If not, don't even consider it. The electric ones suck so much juice that most houses can't use them without very expensive upgrades to the electrical system.
I got into something of an argument with somebody over at slashdot about this. I've actually used one; Well, more of a 'microtank' over in Germany. 240V, 30A. You could barely get a useful shower out of the thing.
many of the electric heaters will use 2 or 3 double pole 40 to 60 amp breakers each. check the amount of space in your main box to see if there is space.
Sounds odd - all the ones I've seen use a single breaker, 120V for the small ones, 240V(double pole) for the bigger ones. Seen them as high as 100A, which is almost double my entire service. A 'modern' 200A can service it, not much else. EDIT: I think I know the reason for multiple breakers - they're using multiple heaters; perhaps in-line to get the necessary boost.
Thoughts about on demand/tankless heaters;
1. More relevant with electrics: They can't be tied to a 'off peak' system - tends to wipe out any savings you might have.
2. Both electrics and gas units are normally LESS efficient than high efficiency tank units. Note: I'm not talking about standby or average use loses, I'm talking about their efficiency at heating water in the first place. A tanked NG unit will often be over 90%, a tankless only 80%. Only your exact usage patterns can determine how much getting rid of the tank will actually save you. NG tankless tends to compete more favorably due to the increased losses due to the flue in gas units. Electrics tend to be better sealed, reducing standby losses.
3. For electric, if you
really want to save energy, go with a heat pump system. They make air source to water heater ones. Dehumidify and cool your basement even as you heat your water - Turn a 240V@30A draw into a 240V@5A one.
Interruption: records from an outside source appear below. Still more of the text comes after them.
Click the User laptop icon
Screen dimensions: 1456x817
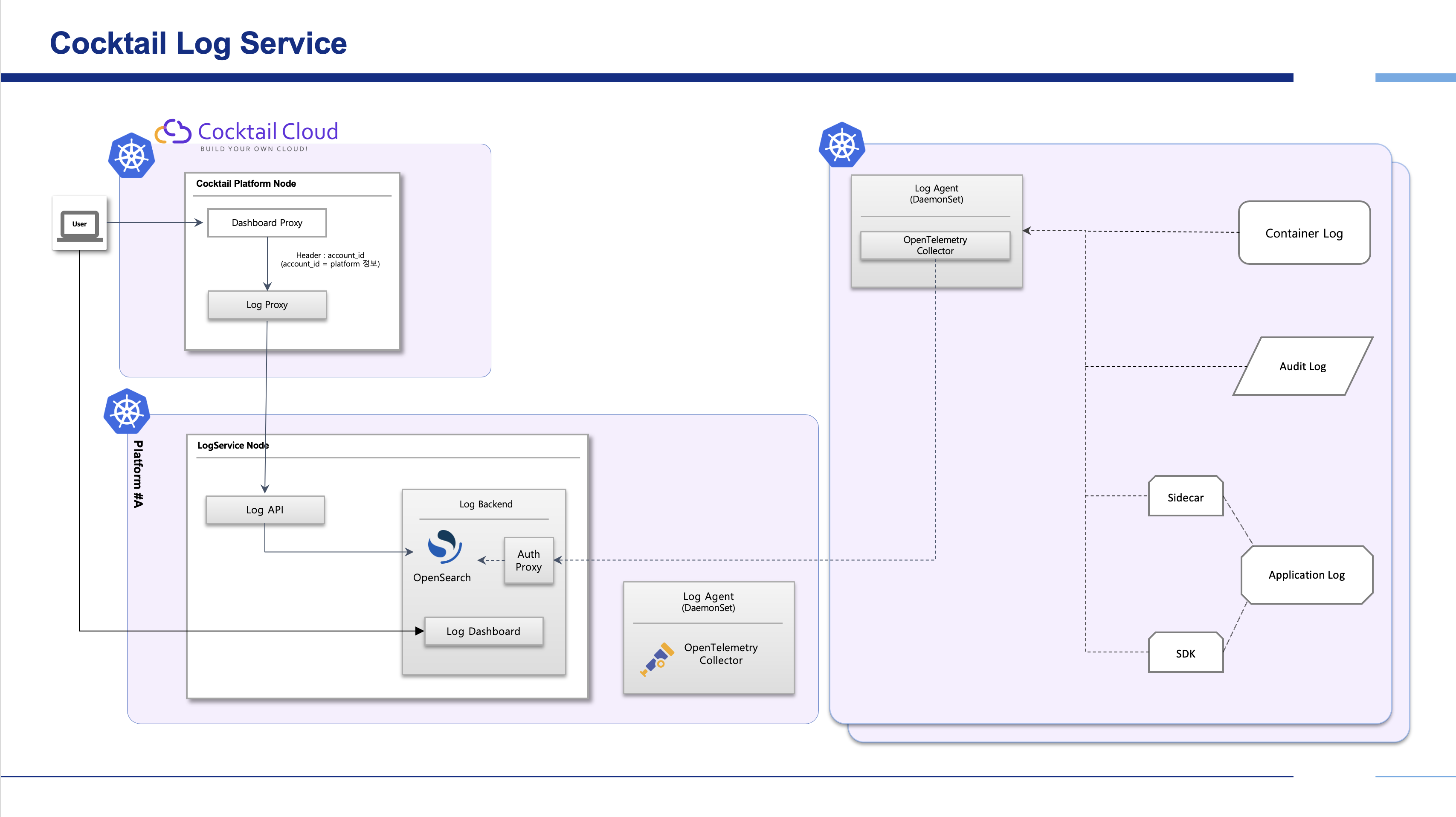pyautogui.click(x=79, y=224)
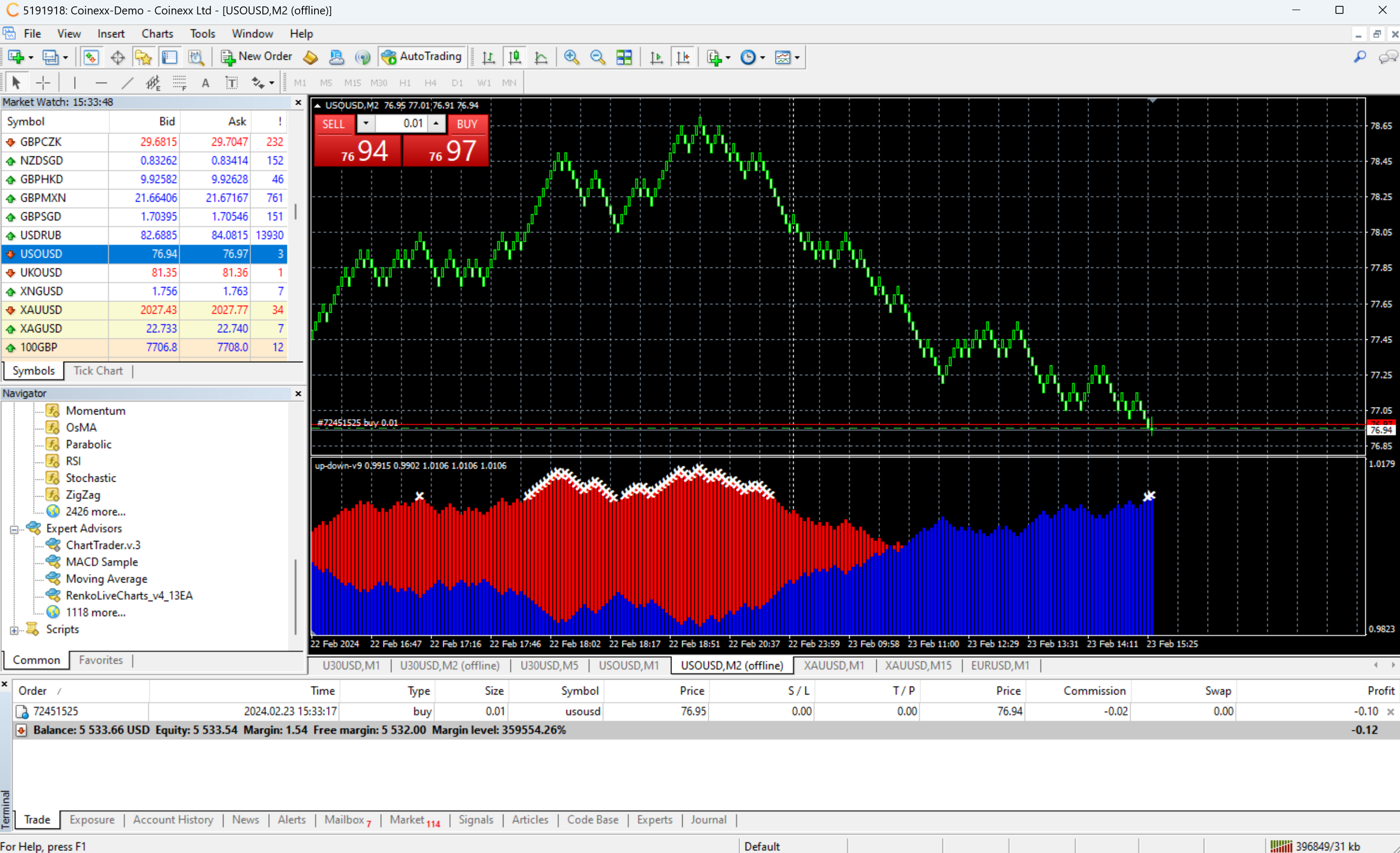This screenshot has height=853, width=1400.
Task: Open the Indicators list dropdown arrow
Action: [x=728, y=58]
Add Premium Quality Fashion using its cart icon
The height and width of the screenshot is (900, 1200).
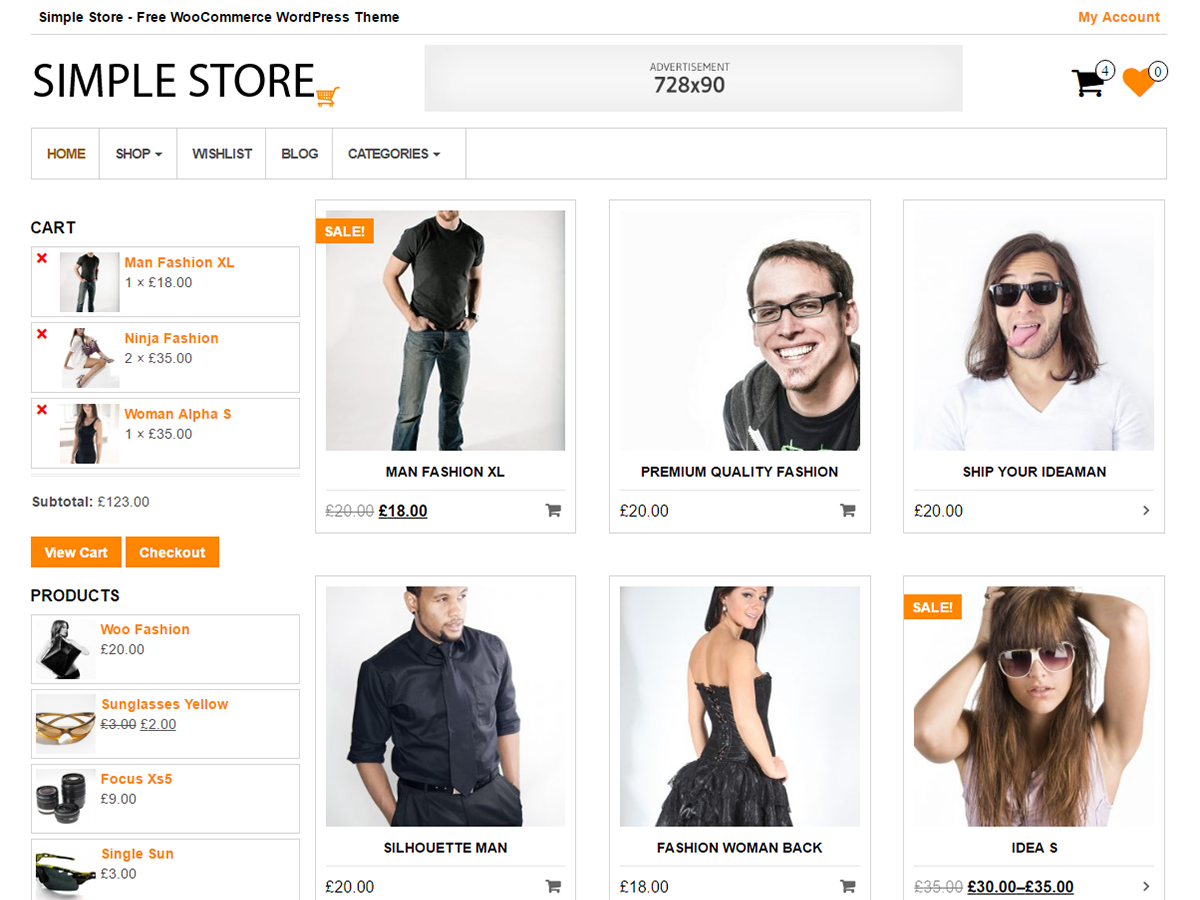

ask him how he plans to retrofit a recirculating pump to a tankless.... i see some problems there
Probably simple enough, just start pumping water when it gets cold enough, firing up the heater until the hot reaches the sensor. Problem: You're simply turning your piping into a rather poorly insulated tank. My 55 gallon electric with 3" of solid foam insulation isn't cooling down anytime soon, even without power. My electric bills dropped 20% when I installed it over the cheap 50 gallon previously there.
the amount of energy savings is often much overstated, and as someone else mentioned if they are sized improperly they can be a real problem.
I agree on the savings; some families have reported INCREASED energy bills after installing one. I'd need a 100A one to serve my house, seeing as how I'd need at least a 50F increase, due to my nice, cold, incoming water.
your best bet is to put the heater near the point of most use such as a shower, and insulate it well. you can also put timers on them to shut off the heat when you are not home, just like you do with your furnace. much cheaper than a tank less that way.
Why would you put a timer on it? The whole point of a tankless is that it doesn't turn on unless there's water flow, right? By the same token, insulating it is likely to do little.